WHAT THE TASK ASKS:
In the excerpt on live load surveys, which algorithm was fine-tuned to develop the indoor object and face detection models?

The design of safe and economical structures depends on the reliable live load from load survey. Live load surveys are traditionally conducted by randomly selecting rooms and weighing each item on-site, a method that has problems of low efficiency, high cost, and long cycle time. This paper proposes a deep learning-based method combined with Internet big data to perform live load surveys. The proposed survey method utilizes multi-source heterogeneous data, such as images, voice, and product identification, to obtain the live load without weighing each item through object detection, web crawler, and speech recognition. The indoor objects and face detection models are first developed based on fine-tuning the YOLOv3 algorithm to detect target objects and obtain the number of people in a room, respectively. Each detection model is evaluated using the independent testing set. Then web crawler frameworks with keyword and image retrieval are established to extract the weight information of detected objects from Internet big data. The live load in a room is derived by combining the weight and number of items and people. To verify the feasibility of the proposed survey method, a live load survey is carried out for a meeting room. The results show that, compared with the traditional method of sampling and weighing, the proposed method could perform efficient and convenient live load surveys and represents a new load research paradigm.

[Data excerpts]

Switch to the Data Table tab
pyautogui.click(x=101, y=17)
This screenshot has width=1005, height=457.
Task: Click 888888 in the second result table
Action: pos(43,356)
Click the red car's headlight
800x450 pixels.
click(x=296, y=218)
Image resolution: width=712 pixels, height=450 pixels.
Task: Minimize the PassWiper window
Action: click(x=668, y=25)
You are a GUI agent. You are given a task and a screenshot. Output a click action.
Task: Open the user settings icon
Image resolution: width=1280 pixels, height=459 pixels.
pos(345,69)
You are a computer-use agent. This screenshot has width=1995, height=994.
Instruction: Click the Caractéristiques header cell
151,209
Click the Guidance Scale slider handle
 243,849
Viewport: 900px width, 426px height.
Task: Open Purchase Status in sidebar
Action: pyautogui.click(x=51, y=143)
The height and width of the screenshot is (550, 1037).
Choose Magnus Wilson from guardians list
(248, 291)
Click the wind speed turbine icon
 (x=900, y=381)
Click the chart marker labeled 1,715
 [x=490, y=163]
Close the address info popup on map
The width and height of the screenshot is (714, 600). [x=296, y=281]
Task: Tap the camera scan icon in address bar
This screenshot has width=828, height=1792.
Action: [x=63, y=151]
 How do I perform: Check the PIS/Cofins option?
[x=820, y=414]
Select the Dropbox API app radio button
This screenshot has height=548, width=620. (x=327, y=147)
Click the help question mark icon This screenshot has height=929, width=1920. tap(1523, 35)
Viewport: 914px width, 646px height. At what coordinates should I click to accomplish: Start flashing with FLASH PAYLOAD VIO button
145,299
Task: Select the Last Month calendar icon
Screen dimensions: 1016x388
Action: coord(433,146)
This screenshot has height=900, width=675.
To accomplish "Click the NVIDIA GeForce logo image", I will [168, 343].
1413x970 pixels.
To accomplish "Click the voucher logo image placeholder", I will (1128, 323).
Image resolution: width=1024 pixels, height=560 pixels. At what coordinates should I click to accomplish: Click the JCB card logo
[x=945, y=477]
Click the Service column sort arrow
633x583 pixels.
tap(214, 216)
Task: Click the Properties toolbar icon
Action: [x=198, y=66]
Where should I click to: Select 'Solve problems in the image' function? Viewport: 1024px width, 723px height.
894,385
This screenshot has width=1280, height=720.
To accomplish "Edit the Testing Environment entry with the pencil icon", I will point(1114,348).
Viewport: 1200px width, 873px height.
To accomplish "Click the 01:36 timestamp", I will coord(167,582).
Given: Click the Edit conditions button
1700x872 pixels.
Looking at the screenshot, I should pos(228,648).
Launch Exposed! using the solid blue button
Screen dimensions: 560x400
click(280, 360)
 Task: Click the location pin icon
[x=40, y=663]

REPLY:
The YOLOv3 algorithm.